I’ll tell you what disturbed me about IRIR. Gautham’s healing process. Gautham’s sense of clarity comes out of nowhere, as a blessing in disguise, that pulls him out of the violent coping mechanism he has built for himself. For a film that took care to ensure that it is painted with reality, this seemed a bit off. Finding light through the darkness isn’t as easy as one thinks. I wish he had gotten some help of sorts, that puts him on the course to recovery. Also, we see why Gautham is drawn towards Tara. She is the inexplicable ball of light in his solemn, somber world. He says as much as well.
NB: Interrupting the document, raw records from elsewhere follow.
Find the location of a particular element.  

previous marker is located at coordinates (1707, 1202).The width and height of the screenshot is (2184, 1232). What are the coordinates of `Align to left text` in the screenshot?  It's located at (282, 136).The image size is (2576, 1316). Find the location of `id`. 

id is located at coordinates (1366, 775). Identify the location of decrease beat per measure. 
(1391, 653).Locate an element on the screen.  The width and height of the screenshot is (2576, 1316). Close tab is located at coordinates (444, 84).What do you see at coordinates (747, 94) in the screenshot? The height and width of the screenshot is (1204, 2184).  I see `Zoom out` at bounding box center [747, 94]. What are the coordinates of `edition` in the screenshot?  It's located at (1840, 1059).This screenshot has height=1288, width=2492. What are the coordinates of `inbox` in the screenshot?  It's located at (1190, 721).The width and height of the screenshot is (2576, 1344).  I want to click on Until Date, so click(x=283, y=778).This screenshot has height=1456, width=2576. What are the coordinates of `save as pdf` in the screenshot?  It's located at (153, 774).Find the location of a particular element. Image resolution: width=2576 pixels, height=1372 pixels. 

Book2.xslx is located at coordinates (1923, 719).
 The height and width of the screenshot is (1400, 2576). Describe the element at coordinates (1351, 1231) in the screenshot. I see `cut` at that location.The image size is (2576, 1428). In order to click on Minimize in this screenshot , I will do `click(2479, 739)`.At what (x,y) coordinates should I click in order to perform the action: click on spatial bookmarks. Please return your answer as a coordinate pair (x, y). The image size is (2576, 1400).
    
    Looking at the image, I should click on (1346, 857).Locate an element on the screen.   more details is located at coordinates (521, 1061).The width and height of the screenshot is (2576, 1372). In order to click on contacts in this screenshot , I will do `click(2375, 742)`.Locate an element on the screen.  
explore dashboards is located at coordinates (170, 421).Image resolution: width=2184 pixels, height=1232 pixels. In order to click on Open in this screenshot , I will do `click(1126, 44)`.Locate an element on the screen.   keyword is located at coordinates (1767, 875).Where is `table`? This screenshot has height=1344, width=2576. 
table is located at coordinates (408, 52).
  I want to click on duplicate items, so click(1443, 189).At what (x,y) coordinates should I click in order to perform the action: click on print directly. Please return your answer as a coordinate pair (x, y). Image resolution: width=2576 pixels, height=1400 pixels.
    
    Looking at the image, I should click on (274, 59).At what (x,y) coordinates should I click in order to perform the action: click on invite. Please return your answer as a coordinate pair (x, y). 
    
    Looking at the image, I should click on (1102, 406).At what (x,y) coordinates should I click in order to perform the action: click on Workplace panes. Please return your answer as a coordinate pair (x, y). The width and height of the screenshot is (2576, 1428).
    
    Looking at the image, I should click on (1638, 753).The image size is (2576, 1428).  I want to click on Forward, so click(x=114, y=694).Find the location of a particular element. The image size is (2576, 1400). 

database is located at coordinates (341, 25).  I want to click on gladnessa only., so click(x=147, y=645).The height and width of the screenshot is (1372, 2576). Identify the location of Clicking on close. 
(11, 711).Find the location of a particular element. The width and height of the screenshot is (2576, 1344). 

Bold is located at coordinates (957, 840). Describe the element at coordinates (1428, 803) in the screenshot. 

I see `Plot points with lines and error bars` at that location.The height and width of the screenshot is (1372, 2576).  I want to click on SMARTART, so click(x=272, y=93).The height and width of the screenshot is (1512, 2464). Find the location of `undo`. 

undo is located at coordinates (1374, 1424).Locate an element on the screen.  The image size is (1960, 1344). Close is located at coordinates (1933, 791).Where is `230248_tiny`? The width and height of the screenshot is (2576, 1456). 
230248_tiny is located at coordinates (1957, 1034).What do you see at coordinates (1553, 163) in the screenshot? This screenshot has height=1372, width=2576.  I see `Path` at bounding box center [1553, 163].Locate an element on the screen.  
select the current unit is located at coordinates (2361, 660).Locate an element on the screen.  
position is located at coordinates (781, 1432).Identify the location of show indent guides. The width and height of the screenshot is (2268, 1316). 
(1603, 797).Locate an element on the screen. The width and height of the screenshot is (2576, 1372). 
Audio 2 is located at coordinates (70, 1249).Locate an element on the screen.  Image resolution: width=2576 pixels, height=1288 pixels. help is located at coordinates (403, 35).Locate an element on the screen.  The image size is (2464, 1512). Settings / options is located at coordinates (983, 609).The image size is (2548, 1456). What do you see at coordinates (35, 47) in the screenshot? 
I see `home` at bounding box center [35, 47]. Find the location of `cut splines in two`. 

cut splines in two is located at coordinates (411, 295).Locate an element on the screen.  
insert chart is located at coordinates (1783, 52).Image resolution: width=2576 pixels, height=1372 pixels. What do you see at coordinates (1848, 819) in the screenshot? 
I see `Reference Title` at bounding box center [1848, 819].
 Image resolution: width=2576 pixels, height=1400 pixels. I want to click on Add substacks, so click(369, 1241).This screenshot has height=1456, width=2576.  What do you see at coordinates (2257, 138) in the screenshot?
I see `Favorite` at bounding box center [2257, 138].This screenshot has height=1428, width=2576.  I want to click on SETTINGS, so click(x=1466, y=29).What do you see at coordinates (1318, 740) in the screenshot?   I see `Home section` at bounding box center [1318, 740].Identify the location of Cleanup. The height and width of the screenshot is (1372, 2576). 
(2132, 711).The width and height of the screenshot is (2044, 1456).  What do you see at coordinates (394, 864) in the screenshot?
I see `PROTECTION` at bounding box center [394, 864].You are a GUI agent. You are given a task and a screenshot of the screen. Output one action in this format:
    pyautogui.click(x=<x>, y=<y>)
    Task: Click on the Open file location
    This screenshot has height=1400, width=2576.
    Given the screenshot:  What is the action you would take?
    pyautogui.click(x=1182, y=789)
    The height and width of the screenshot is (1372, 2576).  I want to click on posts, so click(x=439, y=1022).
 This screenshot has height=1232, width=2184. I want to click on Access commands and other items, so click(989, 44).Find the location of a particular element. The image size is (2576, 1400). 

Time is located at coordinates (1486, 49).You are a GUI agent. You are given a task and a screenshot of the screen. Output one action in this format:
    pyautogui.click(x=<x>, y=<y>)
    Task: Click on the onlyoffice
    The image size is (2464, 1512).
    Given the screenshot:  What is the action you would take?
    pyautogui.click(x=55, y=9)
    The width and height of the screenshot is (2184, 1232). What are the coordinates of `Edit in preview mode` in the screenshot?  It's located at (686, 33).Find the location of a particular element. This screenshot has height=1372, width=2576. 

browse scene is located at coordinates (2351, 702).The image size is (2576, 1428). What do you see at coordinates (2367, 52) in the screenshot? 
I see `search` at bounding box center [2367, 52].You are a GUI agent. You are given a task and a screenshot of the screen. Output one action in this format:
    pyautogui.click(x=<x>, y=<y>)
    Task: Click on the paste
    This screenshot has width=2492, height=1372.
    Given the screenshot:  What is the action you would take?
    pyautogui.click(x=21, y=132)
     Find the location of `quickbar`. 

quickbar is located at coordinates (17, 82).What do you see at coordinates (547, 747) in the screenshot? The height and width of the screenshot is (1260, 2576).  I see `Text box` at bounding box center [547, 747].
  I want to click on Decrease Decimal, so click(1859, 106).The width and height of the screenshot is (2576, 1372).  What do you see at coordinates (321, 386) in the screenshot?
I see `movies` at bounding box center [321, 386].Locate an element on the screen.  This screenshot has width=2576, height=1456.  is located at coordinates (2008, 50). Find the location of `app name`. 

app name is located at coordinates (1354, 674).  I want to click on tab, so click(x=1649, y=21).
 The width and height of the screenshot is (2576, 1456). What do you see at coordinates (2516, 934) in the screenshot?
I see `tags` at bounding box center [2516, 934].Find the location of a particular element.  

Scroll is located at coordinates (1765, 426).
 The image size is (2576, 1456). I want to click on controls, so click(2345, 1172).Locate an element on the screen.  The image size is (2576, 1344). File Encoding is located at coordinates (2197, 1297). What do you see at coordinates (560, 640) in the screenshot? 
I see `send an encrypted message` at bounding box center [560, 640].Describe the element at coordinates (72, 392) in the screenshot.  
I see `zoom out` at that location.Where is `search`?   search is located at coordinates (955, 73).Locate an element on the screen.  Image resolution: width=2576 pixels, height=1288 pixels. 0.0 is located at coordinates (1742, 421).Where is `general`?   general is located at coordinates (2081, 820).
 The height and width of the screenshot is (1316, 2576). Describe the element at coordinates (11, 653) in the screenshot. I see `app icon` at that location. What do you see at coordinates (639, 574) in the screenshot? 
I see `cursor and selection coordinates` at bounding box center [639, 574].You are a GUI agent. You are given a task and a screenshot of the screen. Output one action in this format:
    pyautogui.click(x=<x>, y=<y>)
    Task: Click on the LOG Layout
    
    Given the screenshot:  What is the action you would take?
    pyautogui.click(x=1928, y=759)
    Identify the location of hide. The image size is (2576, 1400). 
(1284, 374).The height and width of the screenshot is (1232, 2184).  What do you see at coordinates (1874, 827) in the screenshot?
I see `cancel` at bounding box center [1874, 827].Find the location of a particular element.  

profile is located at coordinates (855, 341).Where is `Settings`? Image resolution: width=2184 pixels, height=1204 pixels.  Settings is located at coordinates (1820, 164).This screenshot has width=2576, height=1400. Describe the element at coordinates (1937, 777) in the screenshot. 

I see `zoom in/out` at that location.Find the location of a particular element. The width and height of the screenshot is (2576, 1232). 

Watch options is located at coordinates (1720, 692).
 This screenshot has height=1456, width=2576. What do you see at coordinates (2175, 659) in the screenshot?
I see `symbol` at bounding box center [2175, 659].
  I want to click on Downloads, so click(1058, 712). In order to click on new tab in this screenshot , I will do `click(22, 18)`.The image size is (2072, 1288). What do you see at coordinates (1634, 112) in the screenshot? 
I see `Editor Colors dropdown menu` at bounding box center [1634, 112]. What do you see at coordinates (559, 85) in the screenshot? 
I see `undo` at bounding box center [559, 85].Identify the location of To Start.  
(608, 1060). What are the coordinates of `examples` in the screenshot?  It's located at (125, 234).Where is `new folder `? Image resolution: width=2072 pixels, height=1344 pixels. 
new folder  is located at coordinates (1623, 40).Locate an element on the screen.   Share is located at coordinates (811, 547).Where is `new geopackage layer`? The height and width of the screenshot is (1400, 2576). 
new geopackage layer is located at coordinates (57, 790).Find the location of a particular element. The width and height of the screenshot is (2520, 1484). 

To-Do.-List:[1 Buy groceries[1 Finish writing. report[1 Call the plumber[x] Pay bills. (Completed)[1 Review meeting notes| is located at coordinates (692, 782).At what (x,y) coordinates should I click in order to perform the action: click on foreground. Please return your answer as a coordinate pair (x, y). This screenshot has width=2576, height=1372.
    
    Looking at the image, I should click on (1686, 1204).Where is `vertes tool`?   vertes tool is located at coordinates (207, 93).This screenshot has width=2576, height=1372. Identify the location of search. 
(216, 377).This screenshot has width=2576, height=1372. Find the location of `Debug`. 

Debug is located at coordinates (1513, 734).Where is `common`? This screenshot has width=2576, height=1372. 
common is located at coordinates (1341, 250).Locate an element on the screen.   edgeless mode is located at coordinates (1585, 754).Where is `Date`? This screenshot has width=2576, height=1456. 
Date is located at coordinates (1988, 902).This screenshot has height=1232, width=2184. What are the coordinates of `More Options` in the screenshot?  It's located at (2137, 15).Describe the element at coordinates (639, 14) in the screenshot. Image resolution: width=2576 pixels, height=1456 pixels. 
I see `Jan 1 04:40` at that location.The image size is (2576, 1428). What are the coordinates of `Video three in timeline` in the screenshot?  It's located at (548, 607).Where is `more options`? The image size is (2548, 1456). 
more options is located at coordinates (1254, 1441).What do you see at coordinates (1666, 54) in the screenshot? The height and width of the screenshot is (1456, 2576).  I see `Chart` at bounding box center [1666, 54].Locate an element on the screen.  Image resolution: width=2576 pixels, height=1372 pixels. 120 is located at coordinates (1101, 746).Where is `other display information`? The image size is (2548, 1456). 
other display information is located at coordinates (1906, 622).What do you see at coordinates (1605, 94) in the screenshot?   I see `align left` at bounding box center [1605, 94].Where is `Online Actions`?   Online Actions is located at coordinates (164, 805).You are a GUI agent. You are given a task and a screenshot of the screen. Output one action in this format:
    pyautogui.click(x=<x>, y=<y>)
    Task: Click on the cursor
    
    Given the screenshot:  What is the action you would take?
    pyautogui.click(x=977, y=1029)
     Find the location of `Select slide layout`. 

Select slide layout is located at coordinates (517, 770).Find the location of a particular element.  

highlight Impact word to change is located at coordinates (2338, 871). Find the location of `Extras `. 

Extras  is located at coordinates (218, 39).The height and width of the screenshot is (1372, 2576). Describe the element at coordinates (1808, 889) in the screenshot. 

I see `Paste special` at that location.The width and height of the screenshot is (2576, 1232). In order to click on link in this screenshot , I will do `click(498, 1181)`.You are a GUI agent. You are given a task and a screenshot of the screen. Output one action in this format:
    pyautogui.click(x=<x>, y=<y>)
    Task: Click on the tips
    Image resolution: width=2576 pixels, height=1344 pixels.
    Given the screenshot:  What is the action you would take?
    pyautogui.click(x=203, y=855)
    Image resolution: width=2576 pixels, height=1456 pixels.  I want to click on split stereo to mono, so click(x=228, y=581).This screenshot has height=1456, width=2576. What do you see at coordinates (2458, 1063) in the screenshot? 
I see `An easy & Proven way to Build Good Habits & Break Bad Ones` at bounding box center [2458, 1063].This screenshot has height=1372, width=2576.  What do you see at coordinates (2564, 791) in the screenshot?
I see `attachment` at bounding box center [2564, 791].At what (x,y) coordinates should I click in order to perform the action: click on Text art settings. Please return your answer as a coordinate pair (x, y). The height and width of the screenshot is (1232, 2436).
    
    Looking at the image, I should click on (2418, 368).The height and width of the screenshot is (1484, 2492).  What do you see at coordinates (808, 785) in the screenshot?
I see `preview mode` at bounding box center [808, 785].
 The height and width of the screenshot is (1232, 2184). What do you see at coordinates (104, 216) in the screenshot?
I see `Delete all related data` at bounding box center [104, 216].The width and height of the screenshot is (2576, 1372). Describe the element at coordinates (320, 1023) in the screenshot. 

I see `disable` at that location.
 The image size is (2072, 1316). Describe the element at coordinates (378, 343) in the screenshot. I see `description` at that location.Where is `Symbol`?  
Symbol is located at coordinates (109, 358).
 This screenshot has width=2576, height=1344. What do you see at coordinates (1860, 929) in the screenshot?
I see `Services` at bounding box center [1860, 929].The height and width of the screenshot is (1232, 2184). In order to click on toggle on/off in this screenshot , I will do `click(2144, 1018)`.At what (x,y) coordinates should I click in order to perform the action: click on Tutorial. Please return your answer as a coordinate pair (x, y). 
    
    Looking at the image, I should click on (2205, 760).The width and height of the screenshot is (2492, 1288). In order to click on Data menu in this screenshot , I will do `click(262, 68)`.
But what does Tara see in Gautham? How does it go beyond the initial attraction? What fuels her confusion? To know that, we needed to see more of Gautham’s good days, if you know what I mean. It was probably because of this that the climax felt like a fairytale ending strapped to a complicated love story.
But all said and done, it doesn’t demerit the perspective that Ranjit Jeyakodi has given us — that love isn’t always aspirational. We are problematic people with problematic lives. What works for one, will not work for another. IRIR makes you think and what can be a better start than introspection?